Il nuovo approccio consente di mappare in modo dettagliato il ciclo di vita degli alimentatori, consentendo una stima molto più precisa dello stato di salute delle batterie. Questo rappresenta un passo importante per superare uno dei limiti cruciali dell’elettrificazione del settore dei trasporti, ovvero la rapida degradazione delle batterie che può causare sprechi e rallentare la transizione verso l’energia elettrica.
Il modello di AI sviluppato dai ricercatori di Uppsala migliora la robustezza delle previsioni fino al 70%, il che potrebbe avere un impatto significativo sulla durata e sulla sicurezza delle batterie dei veicoli elettrici.
Il sistema sviluppato dai ricercatori dell’Università di Uppsala si basa su un ricco database di dati raccolti da segmenti di ricarica molto brevi, combinati con un modello dettagliato delle reazioni chimiche che avvengono all’interno della batteria.
Questo approccio innovativo consente di mappare in modo dettagliato il ciclo di vita delle batterie, identificando i processi di invecchiamento durante l’uso.
Svolta totale batterie, l’AI che allunga la “vita”
In questo modo, il sistema può fornire una comprensione più approfondita dei meccanismi che influenzano la durata e la sicurezza delle batterie, aprendo la strada a possibili miglioramenti nella progettazione e nella gestione delle batterie stesse.
Il modello sviluppato dai ricercatori dell’Università di Uppsala rappresenta un importante passo avanti nella comprensione e nella gestione delle batterie dei veicoli elettrici.

Intelligenza artificiale e auto elettriche: rivoluzione batterie
Secondo Daniel Brandell, il vantaggio di questo modello sta nella capacità di andare oltre la concezione delle batterie come semplici “scatole nere” energetiche, acquisendo invece una comprensione approfondita dei processi interni per poter migliorare la loro gestione e mantenere la loro efficienza più a lungo.
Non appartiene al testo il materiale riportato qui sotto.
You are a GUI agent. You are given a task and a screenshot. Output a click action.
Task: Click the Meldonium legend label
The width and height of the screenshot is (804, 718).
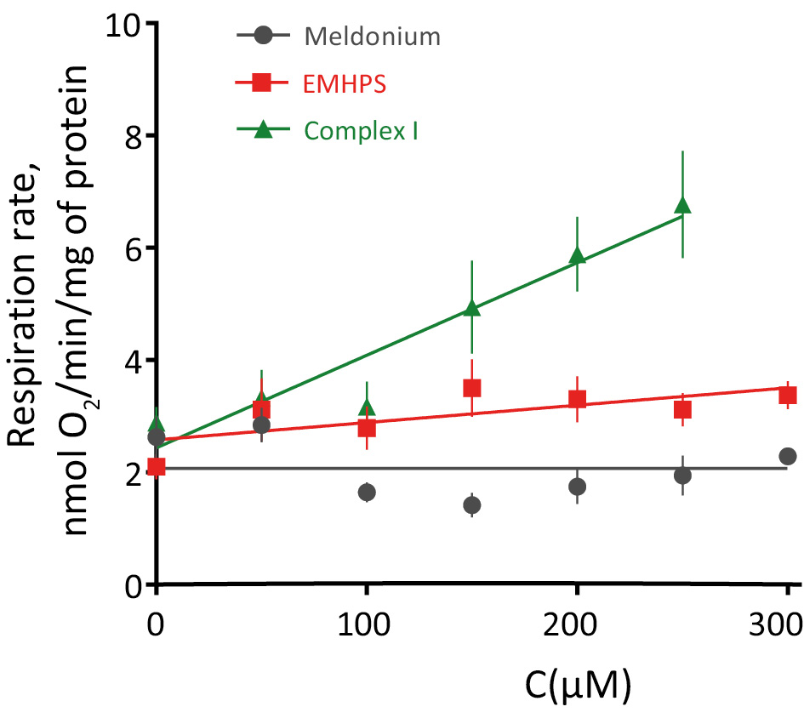click(x=372, y=37)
L’utilizzo di brevi segmenti di dati di carica e scarica riduce la necessità di accesso a dati sensibili e completi, garantendo la sicurezza dei veicoli e la tutela della privacy degli utenti. Questo approccio consente di prevedere e mitigare le problematiche di sicurezza delle batterie, spesso legate a difetti di progettazione o reazioni collaterali.